**WHAT IS EXPECTED**
No pictures, please: print exactly the lines from the one that contains "Open the calendar date range icon" through the last line of the listing.

[DATA SHOWN — start]

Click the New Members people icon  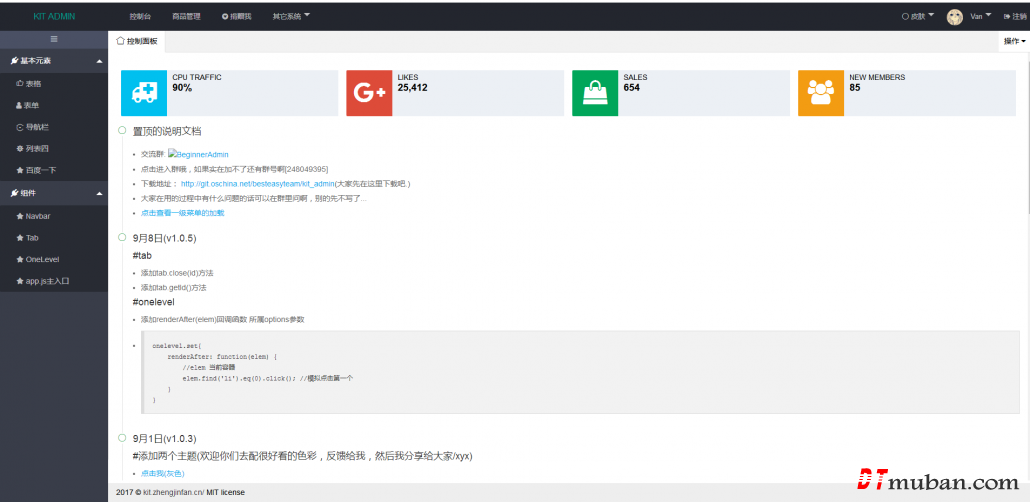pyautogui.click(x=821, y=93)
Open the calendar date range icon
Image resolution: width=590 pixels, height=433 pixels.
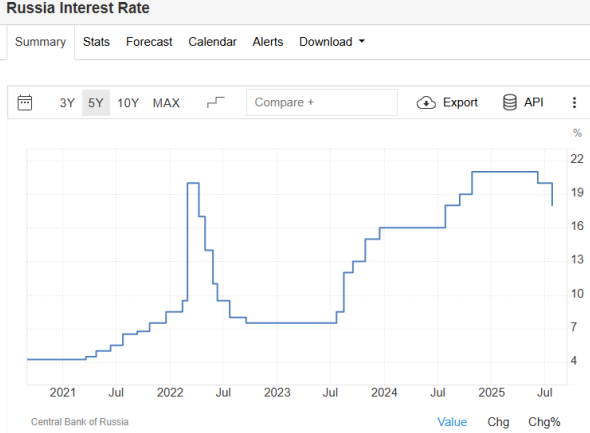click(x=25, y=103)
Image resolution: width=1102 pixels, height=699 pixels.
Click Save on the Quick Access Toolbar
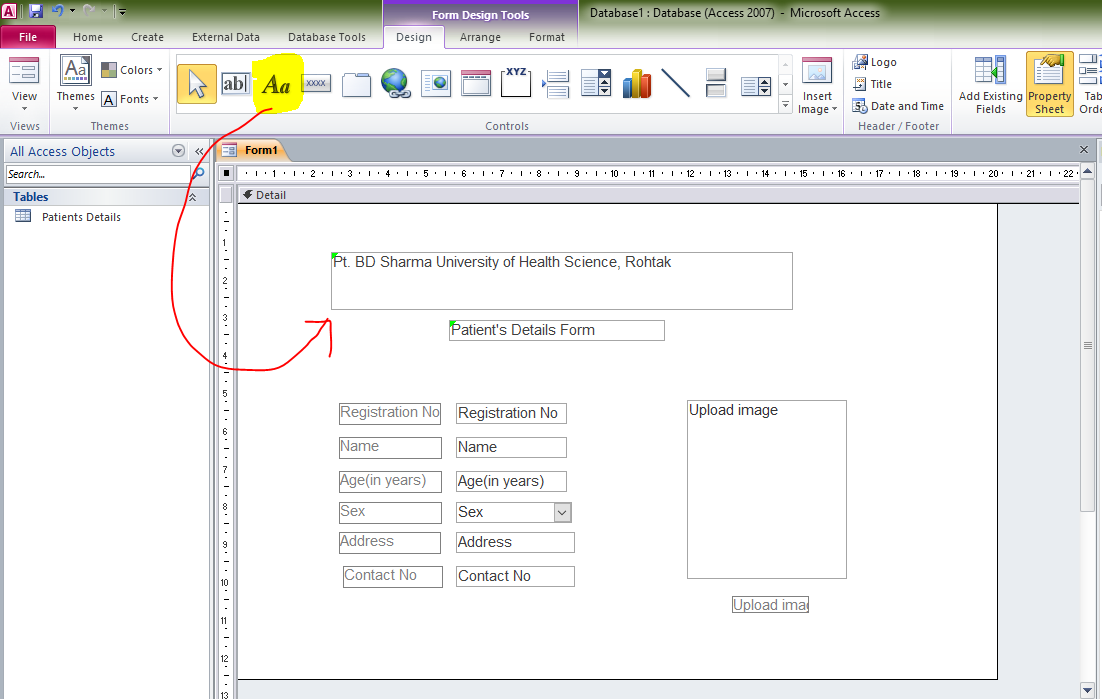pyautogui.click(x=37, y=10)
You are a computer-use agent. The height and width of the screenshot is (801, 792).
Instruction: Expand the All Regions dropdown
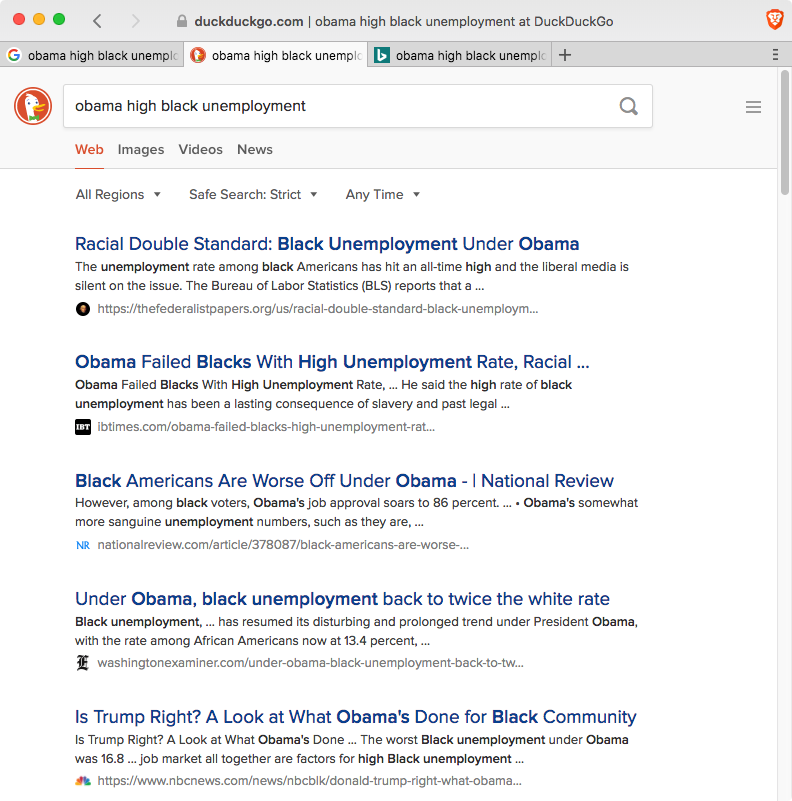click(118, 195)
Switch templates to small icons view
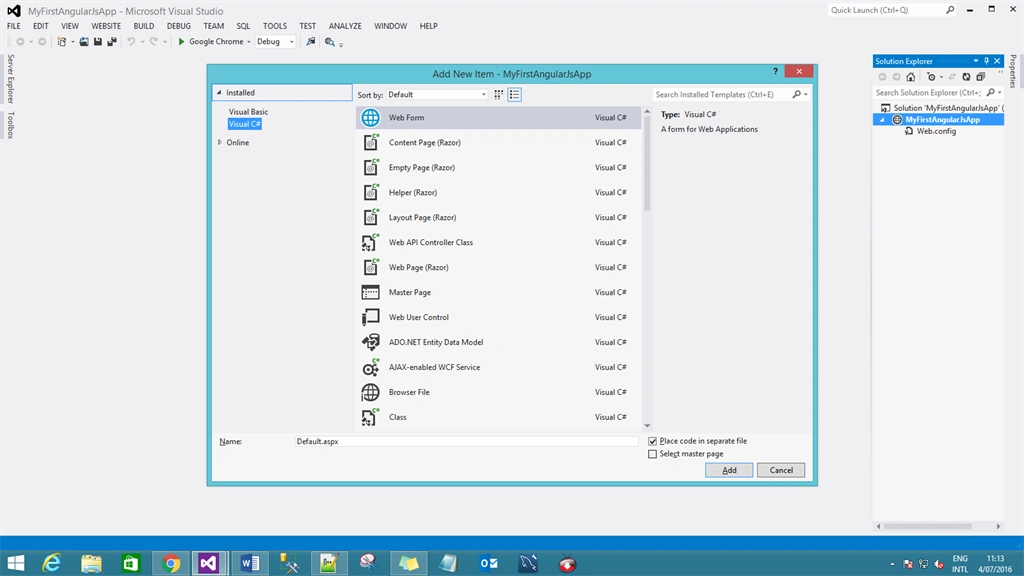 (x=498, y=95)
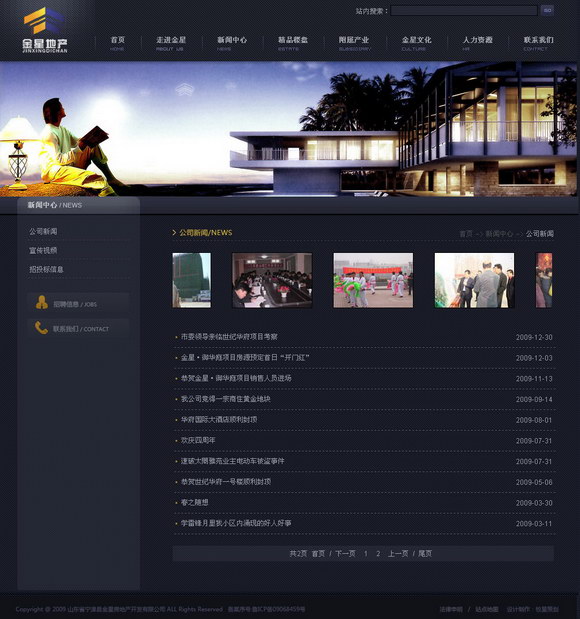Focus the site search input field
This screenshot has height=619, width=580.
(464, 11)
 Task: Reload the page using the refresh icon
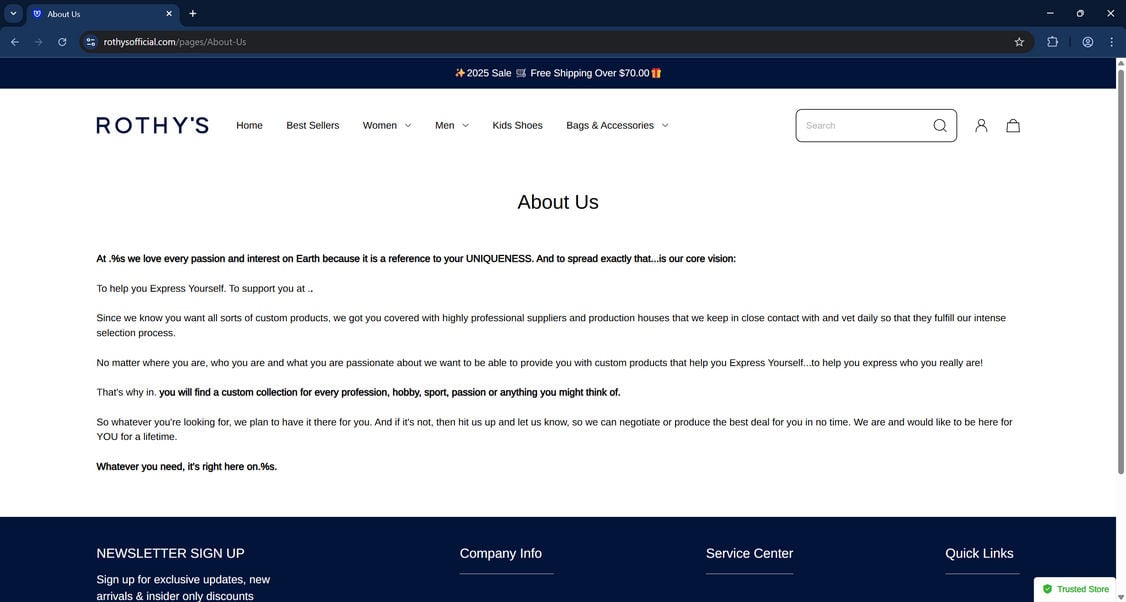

[DATA SHOWN — finish]

**ANSWER FOR THE TASK**
Open the calendar date range icon
Image resolution: width=590 pixels, height=433 pixels.
click(x=25, y=103)
Image resolution: width=1102 pixels, height=699 pixels.
Click Save on the Quick Access Toolbar
pyautogui.click(x=37, y=10)
You are a computer-use agent. The height and width of the screenshot is (801, 792).
Instruction: Expand the All Regions dropdown
click(118, 195)
Switch templates to small icons view
 (x=498, y=95)
Focus the site search input field
This screenshot has height=619, width=580.
(464, 11)
 Task: Reload the page using the refresh icon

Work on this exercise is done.